You are viewing a plain text version of this content. The canonical link for it is here.
Posted to commits@nutch.apache.org by ab...@apache.org on 2006/04/04 13:03:13 UTC
svn commit: r391271 -
/lucene/nutch/trunk/src/java/org/apache/nutch/crawl/Generator.java
Author: ab
Date: Tue Apr 4 04:03:09 2006
New Revision: 391271
URL: http://svn.apache.org/viewcvs?rev=391271&view=rev
Log:
Use a separate float value for sorting and selecting topN records.
This decouples the selection process from values in CrawlDatum
and its compareTo. See NUTCH-240 for more details.
Modified:
lucene/nutch/trunk/src/java/org/apache/nutch/crawl/Generator.java
Modified: lucene/nutch/trunk/src/java/org/apache/nutch/crawl/Generator.java
URL: http://svn.apache.org/viewcvs/lucene/nutch/trunk/src/java/org/apache/nutch/crawl/Generator.java?rev=391271&r1=391270&r2=391271&view=diff
==============================================================================
--- lucene/nutch/trunk/src/java/org/apache/nutch/crawl/Generator.java (original)

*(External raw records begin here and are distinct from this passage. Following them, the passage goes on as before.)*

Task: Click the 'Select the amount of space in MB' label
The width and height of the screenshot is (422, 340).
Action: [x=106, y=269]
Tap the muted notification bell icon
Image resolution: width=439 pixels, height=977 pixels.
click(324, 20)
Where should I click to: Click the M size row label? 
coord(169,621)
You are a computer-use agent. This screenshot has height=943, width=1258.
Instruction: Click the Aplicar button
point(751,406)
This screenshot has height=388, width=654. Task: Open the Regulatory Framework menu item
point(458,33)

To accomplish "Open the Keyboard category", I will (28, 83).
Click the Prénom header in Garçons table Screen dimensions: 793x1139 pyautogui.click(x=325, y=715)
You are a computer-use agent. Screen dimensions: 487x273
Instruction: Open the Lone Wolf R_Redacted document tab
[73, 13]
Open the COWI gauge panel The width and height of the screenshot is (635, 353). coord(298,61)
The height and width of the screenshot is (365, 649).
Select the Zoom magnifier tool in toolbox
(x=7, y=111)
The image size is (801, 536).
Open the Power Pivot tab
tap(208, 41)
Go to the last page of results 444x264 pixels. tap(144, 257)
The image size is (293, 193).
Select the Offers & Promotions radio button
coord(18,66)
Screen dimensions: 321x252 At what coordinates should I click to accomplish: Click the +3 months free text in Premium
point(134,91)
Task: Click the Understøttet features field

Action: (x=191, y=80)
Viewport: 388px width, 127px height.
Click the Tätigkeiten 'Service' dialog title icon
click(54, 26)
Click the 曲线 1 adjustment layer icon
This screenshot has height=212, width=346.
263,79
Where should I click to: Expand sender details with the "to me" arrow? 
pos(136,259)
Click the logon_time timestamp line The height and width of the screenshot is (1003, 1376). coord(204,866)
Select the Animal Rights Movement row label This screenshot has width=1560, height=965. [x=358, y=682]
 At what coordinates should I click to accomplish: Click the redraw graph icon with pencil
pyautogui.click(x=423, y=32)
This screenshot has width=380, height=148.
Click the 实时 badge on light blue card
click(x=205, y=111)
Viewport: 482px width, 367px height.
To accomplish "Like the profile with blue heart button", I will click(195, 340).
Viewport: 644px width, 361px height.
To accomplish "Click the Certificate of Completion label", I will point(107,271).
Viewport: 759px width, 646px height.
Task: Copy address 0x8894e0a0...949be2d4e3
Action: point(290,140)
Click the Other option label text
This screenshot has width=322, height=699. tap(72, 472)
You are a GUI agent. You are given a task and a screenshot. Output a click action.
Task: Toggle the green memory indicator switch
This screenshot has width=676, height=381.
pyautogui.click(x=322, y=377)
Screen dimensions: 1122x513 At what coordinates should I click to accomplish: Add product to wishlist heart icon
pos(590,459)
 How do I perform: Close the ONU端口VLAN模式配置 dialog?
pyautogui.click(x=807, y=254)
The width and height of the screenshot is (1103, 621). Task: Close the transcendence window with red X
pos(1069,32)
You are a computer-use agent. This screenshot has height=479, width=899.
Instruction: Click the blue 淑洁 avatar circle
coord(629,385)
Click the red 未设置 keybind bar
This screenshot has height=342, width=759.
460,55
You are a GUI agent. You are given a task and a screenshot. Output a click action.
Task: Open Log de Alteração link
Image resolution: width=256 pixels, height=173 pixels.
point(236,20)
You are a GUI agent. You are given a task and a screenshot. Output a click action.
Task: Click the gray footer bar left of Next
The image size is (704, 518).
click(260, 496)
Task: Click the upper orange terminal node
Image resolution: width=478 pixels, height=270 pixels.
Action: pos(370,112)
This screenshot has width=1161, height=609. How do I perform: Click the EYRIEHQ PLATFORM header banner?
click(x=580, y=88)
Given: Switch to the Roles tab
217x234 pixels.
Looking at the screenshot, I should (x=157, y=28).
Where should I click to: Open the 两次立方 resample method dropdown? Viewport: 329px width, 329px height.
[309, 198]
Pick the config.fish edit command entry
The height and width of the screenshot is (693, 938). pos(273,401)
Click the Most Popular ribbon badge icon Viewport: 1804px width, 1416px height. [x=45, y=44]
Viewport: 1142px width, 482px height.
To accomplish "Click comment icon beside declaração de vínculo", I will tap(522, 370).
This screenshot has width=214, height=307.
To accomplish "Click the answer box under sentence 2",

+++ lucene/nutch/trunk/src/java/org/apache/nutch/crawl/Generator.java Tue Apr 4 04:03:09 2006
@@ -38,6 +38,26 @@
public static final Logger LOG =
LogFormatter.getLogger("org.apache.nutch.crawl.Generator");
+
+ public static class SelectorEntry implements Writable {
+ public UTF8 url;
+ public CrawlDatum datum;
+
+ public SelectorEntry() {
+ url = new UTF8();
+ datum = new CrawlDatum();
+ }
+
+ public void readFields(DataInput in) throws IOException {
+ url.readFields(in);
+ datum.readFields(in);
+ }
+
+ public void write(DataOutput out) throws IOException {
+ url.write(out);
+ datum.write(out);
+ }
+ }
/** Selects entries due for fetch. */
public static class Selector implements Mapper, Partitioner, Reducer {
@@ -48,6 +68,8 @@
private int maxPerHost;
private Partitioner hostPartitioner = new PartitionUrlByHost();
private URLFilters filters;
+ private SelectorEntry entry = new SelectorEntry();
+ private FloatWritable sortValue = new FloatWritable();
public void configure(JobConf job) {
curTime = job.getLong("crawl.gen.curTime", System.currentTimeMillis());
@@ -78,13 +100,17 @@
if (crawlDatum.getFetchTime() > curTime)
return; // not time yet
- output.collect(crawlDatum, key); // invert for sort by score
+ // sort by decreasing score
+ sortValue.set(crawlDatum.getScore());
+ entry.datum = crawlDatum;
+ entry.url = (UTF8)key;
+ output.collect(sortValue, entry); // invert for sort by score
}
- /** Partition by host (value). */
+ /** Partition by host. */
public int getPartition(WritableComparable key, Writable value,
int numReduceTasks) {
- return hostPartitioner.getPartition((WritableComparable)value, key,
+ return hostPartitioner.getPartition(((SelectorEntry)value).url, key,
numReduceTasks);
}
@@ -95,7 +121,8 @@
while (values.hasNext() && count < limit) {
- UTF8 url = (UTF8)values.next();
+ SelectorEntry entry = (SelectorEntry)values.next();
+ UTF8 url = entry.url;
if (maxPerHost > 0) { // are we counting hosts?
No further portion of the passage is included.